C / C++

C was originally developed at Bell Labs by Dennis Ritchie between 1972 and 1973 to make utilities running on Unix. Later, it was applied to re-implementing the kernel of the Unix operating system. During the 1980s, C gradually gained popularity. It has become one of the most widely used programming languages, with C compilers from various vendors available for the majority of existing computer architectures and operating systems. C has been standardized by the International Organization for Standardization (ISO).

Installation

Installing A C compiler on Windows is a bit opaque. Here are notes from what I remember the last time I embarked on this journey.

Clang works on Windows, the path was located here:

C:\Program Files (x86)\Microsoft Visual Studio\2019\BuildTools\VC\Tools\Llvm\bin

Once you have added this directory to your path, you can use Clang as you would normally.

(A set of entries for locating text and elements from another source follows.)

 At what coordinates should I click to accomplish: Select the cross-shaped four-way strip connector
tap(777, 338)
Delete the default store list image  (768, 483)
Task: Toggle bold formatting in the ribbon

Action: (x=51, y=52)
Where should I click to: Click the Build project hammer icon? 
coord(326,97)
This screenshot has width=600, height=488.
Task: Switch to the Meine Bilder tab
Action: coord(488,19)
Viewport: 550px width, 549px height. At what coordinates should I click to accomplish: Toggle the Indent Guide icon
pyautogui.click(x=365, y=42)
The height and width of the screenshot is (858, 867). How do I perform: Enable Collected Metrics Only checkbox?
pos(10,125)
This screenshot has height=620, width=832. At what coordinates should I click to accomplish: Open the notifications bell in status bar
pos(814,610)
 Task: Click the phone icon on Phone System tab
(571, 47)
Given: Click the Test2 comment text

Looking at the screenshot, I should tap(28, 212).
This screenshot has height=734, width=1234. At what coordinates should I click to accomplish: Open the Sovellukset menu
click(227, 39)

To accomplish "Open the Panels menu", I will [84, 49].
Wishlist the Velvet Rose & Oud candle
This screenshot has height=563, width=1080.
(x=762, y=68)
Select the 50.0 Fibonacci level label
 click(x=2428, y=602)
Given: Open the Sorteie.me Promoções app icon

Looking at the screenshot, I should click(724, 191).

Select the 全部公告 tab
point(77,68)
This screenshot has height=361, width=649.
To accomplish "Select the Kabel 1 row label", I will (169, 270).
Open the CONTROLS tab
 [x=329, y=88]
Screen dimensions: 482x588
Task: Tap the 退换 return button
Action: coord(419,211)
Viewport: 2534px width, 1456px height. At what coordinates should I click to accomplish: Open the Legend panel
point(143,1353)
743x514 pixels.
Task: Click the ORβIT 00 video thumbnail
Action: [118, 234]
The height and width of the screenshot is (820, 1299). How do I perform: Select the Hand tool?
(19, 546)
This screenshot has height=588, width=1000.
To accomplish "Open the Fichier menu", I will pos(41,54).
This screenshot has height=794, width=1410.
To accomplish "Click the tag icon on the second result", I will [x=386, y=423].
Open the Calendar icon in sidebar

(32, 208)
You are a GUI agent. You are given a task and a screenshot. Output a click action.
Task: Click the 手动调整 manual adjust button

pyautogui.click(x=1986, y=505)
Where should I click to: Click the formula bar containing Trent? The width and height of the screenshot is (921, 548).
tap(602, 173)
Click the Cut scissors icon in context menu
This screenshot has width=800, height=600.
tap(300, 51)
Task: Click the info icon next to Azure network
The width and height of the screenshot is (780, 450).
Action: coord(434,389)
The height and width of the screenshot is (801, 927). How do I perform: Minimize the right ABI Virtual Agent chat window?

Checking the current version of Clang:

clang --version

Output

clang version 11.0.0
Target: i686-pc-windows-msvc
Thread model: posix
InstalledDir: C:\Program Files (x86)\Microsoft Visual Studio\2019\BuildTools\VC\Tools\Llvm\bin

`<stdint.h>`

Specifying Integer Size

Sometimes you know that you're only going to need a number that goes up to 255. It doesn't make sense to create a full int since that is typically encoded as 4-bytes large. A single byte is capable of coding numbers up to 255.

Luckily, C allows you to specifically declare the size of your integer, with the following syntax.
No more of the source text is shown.